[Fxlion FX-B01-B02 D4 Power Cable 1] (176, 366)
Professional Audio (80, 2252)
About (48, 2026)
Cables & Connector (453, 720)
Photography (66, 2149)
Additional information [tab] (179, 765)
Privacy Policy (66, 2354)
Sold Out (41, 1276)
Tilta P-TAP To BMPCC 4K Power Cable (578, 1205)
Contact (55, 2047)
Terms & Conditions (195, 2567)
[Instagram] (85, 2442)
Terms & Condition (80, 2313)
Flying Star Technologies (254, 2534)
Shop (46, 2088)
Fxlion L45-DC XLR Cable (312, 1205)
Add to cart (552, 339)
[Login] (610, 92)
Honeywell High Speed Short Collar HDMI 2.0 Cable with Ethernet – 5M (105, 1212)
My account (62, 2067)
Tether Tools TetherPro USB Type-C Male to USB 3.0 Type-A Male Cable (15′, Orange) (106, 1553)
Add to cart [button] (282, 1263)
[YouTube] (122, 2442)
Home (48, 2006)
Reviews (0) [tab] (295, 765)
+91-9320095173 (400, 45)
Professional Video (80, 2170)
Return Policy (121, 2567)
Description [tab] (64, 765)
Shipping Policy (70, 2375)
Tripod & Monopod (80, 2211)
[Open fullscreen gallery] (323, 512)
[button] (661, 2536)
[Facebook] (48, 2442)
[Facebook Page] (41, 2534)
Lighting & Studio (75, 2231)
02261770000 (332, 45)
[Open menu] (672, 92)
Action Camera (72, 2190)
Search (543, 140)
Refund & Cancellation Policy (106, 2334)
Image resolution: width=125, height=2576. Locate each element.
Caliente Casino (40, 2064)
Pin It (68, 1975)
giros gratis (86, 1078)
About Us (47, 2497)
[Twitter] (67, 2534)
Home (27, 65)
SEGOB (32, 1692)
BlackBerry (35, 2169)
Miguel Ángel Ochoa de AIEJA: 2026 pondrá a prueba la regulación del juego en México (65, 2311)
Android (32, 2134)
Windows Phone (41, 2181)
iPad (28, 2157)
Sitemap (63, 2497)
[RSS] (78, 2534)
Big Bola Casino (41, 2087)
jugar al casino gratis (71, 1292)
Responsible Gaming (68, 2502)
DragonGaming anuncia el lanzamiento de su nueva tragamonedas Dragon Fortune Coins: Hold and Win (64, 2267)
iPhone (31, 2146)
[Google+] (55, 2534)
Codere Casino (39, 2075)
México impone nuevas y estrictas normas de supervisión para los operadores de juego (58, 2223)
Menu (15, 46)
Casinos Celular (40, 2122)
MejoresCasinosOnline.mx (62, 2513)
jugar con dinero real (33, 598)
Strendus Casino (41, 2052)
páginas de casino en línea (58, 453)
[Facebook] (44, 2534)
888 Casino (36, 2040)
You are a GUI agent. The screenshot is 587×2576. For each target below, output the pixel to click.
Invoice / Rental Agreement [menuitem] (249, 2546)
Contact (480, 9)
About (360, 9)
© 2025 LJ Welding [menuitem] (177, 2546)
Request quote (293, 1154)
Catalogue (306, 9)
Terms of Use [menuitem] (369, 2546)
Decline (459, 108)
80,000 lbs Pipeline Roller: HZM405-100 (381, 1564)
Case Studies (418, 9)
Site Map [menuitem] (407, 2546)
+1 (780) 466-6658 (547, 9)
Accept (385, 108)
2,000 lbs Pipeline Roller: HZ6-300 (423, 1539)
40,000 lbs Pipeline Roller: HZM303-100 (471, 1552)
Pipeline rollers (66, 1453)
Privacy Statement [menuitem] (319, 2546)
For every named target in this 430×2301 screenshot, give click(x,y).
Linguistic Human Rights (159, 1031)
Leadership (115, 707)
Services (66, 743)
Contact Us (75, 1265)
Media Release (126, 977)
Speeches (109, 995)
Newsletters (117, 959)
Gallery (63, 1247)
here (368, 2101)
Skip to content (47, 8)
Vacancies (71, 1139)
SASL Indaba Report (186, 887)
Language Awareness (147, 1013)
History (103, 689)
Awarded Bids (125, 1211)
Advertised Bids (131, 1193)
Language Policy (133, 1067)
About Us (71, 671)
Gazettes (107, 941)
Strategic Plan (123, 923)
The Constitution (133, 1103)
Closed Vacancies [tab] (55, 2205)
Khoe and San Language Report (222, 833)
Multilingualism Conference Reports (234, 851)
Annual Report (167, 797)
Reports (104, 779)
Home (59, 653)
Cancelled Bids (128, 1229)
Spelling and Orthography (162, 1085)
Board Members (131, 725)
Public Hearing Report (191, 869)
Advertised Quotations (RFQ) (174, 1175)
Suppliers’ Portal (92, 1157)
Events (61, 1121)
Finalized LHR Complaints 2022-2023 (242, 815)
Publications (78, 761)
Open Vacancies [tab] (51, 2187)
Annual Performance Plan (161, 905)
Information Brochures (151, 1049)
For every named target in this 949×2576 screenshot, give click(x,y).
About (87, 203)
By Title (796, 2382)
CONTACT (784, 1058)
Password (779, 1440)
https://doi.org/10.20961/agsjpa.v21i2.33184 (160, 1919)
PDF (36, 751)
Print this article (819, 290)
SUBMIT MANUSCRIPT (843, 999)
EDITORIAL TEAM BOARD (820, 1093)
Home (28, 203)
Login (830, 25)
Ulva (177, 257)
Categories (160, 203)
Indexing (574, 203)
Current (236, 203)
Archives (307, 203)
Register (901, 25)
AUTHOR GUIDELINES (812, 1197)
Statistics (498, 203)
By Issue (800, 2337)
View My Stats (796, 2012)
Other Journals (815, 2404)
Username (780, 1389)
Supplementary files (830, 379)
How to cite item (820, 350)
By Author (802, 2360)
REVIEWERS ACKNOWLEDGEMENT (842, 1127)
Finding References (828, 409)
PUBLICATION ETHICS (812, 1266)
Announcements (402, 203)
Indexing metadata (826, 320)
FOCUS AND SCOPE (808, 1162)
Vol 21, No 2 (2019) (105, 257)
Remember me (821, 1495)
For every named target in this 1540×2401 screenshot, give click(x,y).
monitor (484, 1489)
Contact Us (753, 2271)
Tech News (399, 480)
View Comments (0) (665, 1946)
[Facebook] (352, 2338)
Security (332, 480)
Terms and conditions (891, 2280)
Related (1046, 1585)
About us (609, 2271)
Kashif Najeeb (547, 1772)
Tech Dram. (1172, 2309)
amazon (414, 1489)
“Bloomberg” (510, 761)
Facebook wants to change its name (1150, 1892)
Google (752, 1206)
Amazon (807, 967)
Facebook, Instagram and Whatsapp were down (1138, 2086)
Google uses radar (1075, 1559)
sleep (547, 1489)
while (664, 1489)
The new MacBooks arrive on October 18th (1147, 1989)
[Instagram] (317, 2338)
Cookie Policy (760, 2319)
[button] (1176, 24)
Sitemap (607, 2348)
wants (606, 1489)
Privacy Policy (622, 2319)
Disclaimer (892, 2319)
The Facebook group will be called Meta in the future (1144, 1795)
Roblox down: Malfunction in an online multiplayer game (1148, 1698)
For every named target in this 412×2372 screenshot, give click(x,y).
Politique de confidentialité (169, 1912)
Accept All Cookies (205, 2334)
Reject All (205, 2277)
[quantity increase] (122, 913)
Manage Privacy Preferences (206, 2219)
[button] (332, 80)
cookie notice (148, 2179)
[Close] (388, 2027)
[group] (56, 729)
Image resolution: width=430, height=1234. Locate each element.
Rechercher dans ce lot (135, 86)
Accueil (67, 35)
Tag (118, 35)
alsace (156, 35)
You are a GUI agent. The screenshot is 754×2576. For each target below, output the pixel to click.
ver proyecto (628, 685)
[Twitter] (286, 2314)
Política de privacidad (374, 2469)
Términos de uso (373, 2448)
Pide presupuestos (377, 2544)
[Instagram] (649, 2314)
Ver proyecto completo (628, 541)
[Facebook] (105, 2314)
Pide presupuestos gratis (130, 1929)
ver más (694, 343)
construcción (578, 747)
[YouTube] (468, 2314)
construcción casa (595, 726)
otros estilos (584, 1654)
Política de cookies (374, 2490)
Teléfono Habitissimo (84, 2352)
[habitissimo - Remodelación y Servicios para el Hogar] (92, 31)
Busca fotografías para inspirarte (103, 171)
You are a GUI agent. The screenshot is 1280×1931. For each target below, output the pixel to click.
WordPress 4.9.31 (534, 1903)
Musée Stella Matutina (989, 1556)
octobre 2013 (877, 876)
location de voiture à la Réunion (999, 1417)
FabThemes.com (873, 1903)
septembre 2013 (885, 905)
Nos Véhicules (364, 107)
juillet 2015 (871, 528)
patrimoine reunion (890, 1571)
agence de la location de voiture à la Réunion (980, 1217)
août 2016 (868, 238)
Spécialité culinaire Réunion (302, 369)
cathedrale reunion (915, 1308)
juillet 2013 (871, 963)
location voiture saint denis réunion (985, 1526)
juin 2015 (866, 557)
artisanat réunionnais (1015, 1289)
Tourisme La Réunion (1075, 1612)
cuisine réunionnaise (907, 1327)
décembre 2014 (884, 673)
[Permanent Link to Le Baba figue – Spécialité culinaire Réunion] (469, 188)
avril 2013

● WORK INSTRUCTIONS: Retype, exactly and in full, the lines above from the one containing "Leadership (115, 707)" through the one containing "Board Members (131, 725)".

● YOUR RESPONSE:
Leadership (115, 707)
Services (66, 743)
Contact Us (75, 1265)
Media Release (126, 977)
Speeches (109, 995)
Newsletters (117, 959)
Gallery (63, 1247)
here (368, 2101)
Skip to content (47, 8)
Vacancies (71, 1139)
SASL Indaba Report (186, 887)
Language Awareness (147, 1013)
History (103, 689)
Awarded Bids (125, 1211)
Advertised Bids (131, 1193)
Language Policy (133, 1067)
About Us (71, 671)
Gazettes (107, 941)
Strategic Plan (123, 923)
The Constitution (133, 1103)
Closed Vacancies [tab] (55, 2205)
Khoe and San Language Report (222, 833)
Multilingualism Conference Reports (234, 851)
Annual Report (167, 797)
Reports (104, 779)
Home (59, 653)
Cancelled Bids (128, 1229)
Spelling and Orthography (162, 1085)
Board Members (131, 725)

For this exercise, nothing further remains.